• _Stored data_

--

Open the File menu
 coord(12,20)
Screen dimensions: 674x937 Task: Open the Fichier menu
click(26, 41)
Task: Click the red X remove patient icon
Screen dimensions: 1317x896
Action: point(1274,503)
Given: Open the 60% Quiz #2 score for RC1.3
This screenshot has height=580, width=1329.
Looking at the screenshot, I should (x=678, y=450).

--

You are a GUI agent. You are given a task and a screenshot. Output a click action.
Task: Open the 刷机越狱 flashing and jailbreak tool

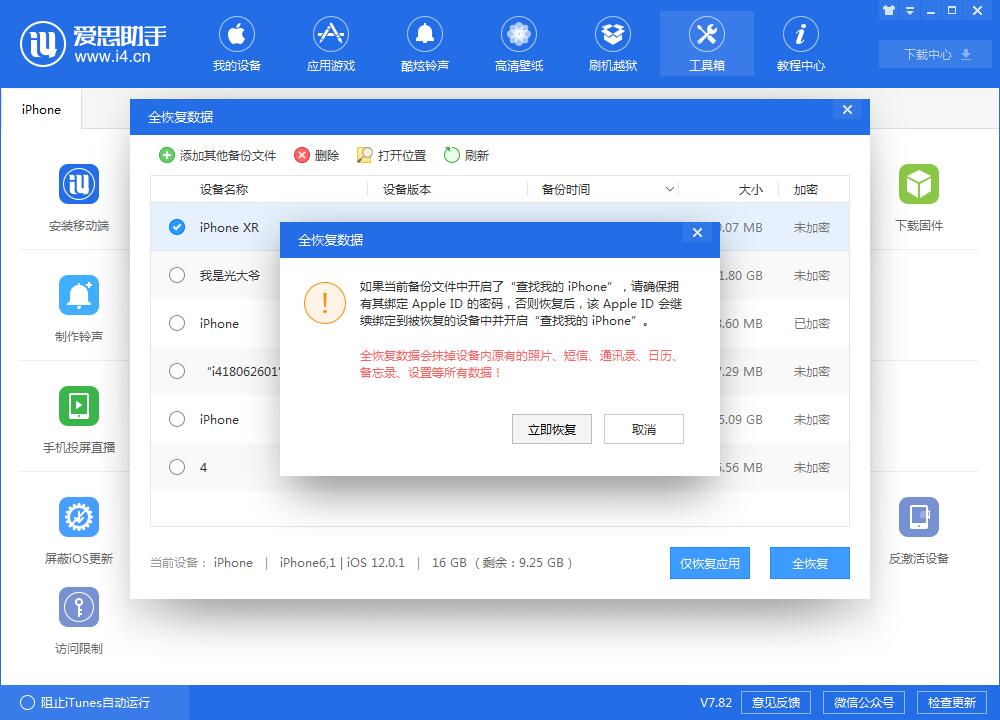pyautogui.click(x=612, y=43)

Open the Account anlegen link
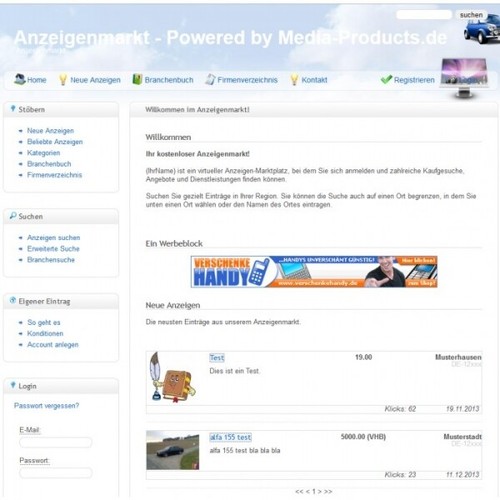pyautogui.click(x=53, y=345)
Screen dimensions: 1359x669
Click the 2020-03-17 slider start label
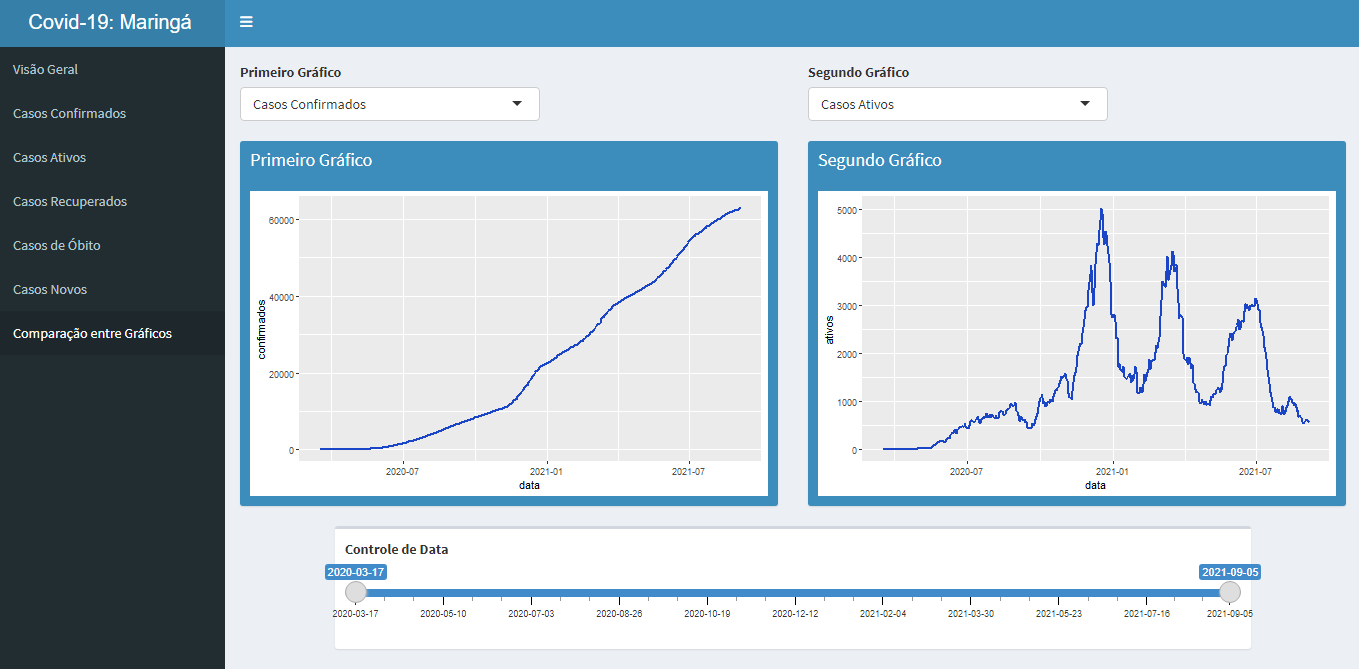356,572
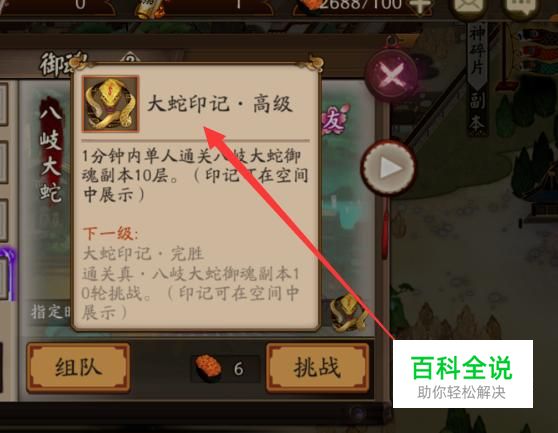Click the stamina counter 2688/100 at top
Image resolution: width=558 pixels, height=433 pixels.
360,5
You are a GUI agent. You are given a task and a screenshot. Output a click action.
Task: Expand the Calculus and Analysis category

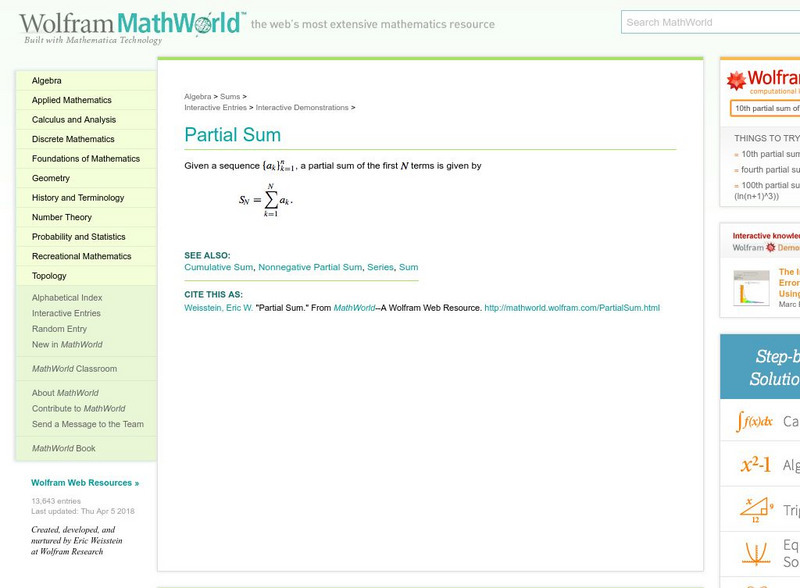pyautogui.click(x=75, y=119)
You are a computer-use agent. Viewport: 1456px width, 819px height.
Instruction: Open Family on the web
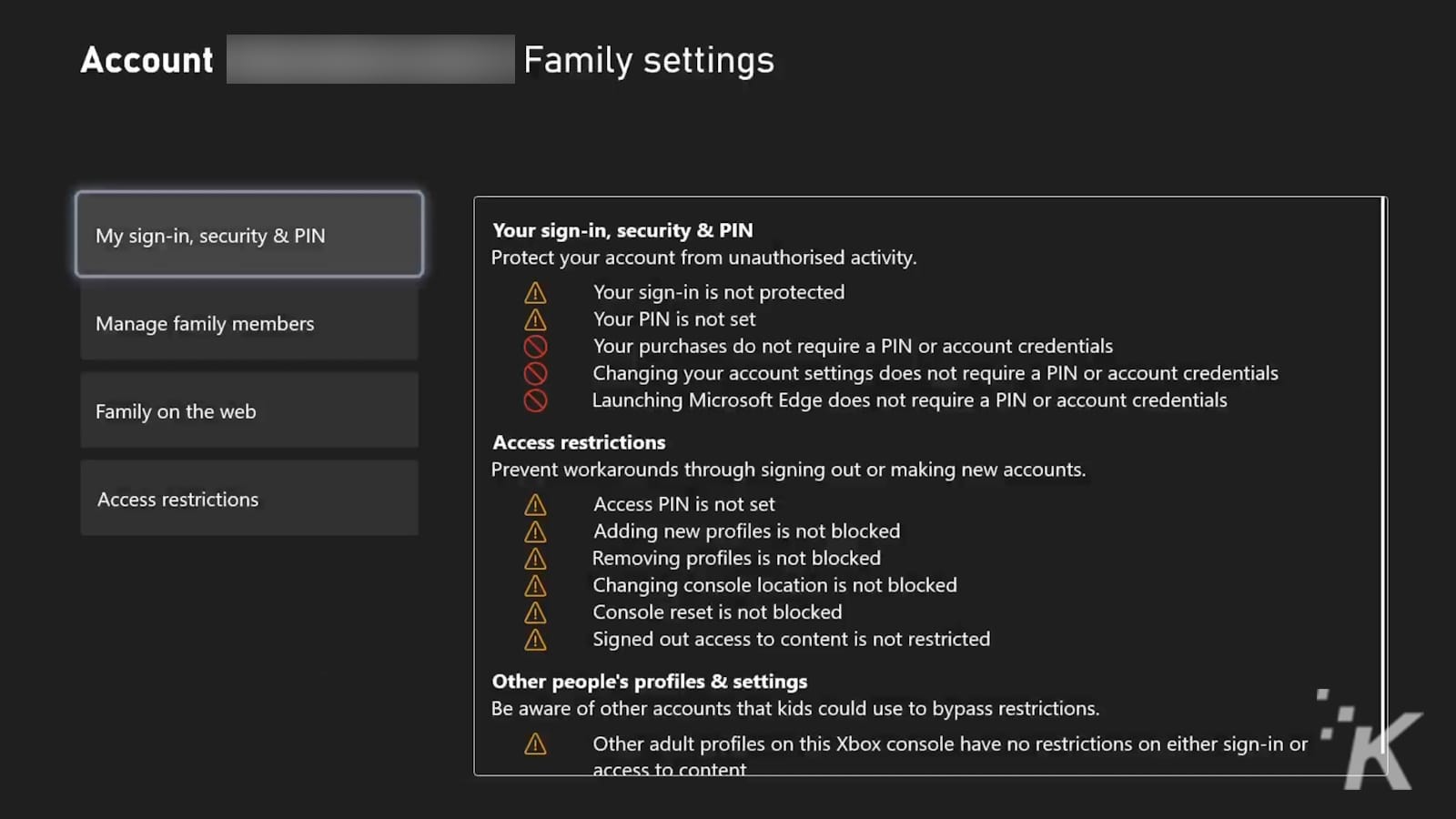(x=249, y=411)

--

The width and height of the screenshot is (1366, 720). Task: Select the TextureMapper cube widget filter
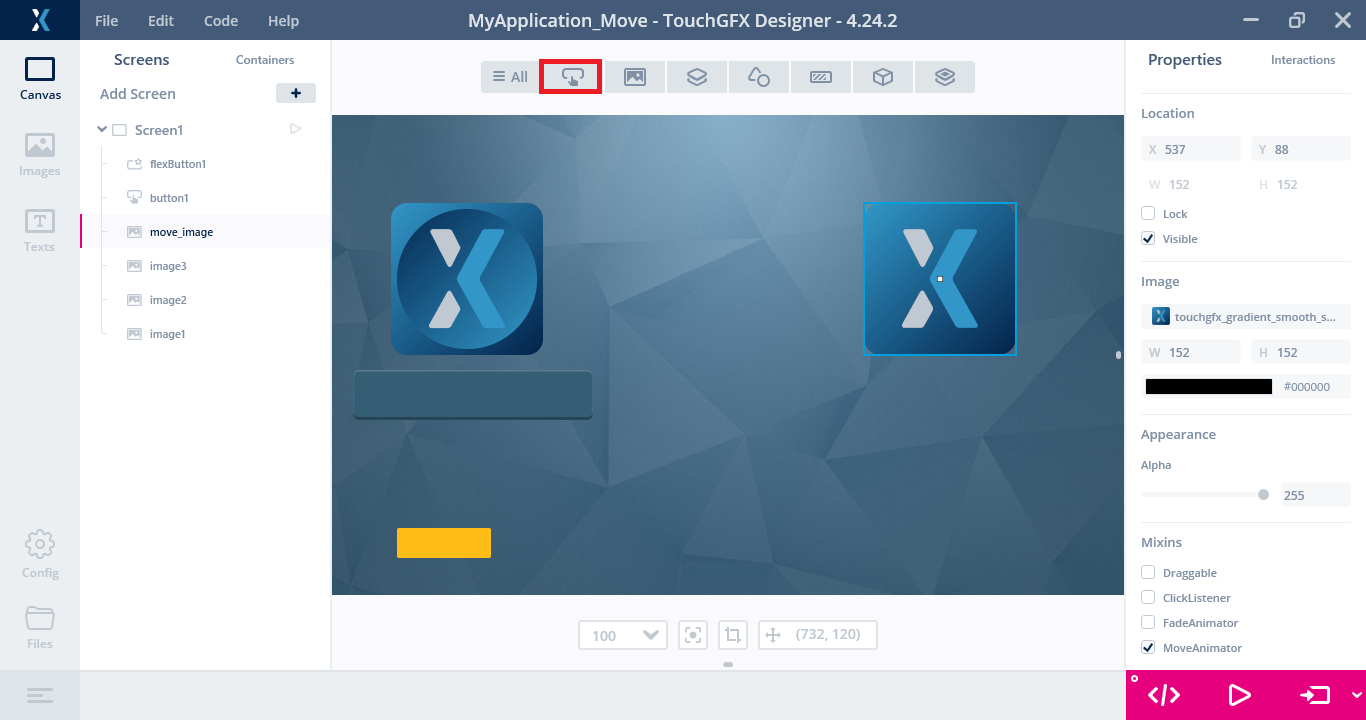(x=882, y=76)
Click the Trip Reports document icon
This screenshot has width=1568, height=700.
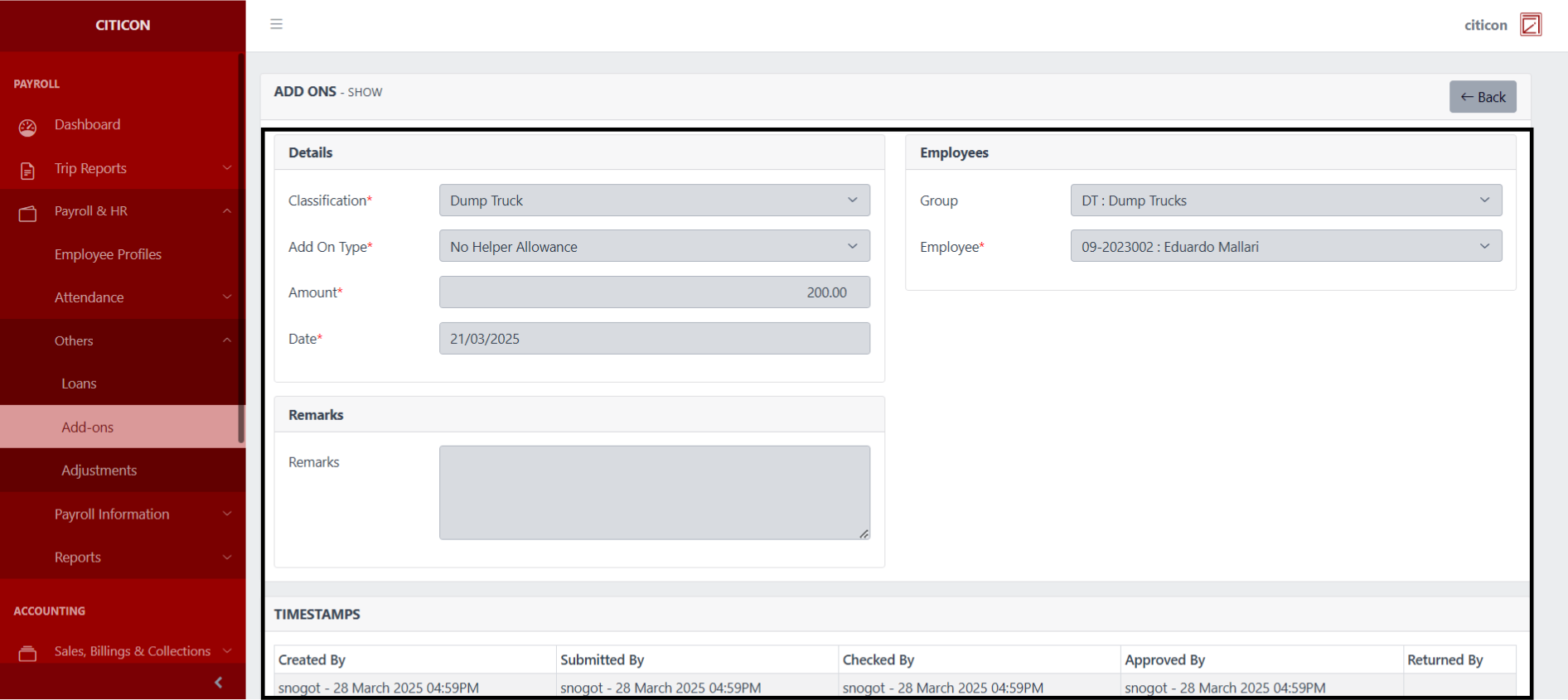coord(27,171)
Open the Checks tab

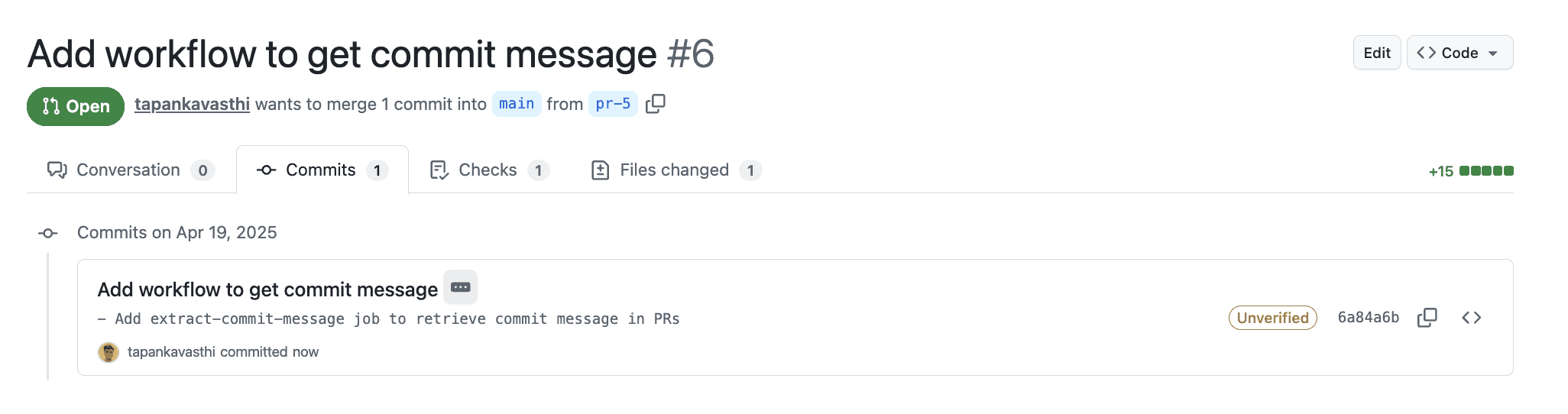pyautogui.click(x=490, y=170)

--

• _Exercise description_
Transcribe the records above exactly, beginning at the line that contains "Open the File menu" and ending with the line that contains "Given: Open the 60% Quiz #2 score for RC1.3", both included, and nothing else.

• _Written solution_
Open the File menu
 coord(12,20)
Screen dimensions: 674x937 Task: Open the Fichier menu
click(26, 41)
Task: Click the red X remove patient icon
Screen dimensions: 1317x896
Action: point(1274,503)
Given: Open the 60% Quiz #2 score for RC1.3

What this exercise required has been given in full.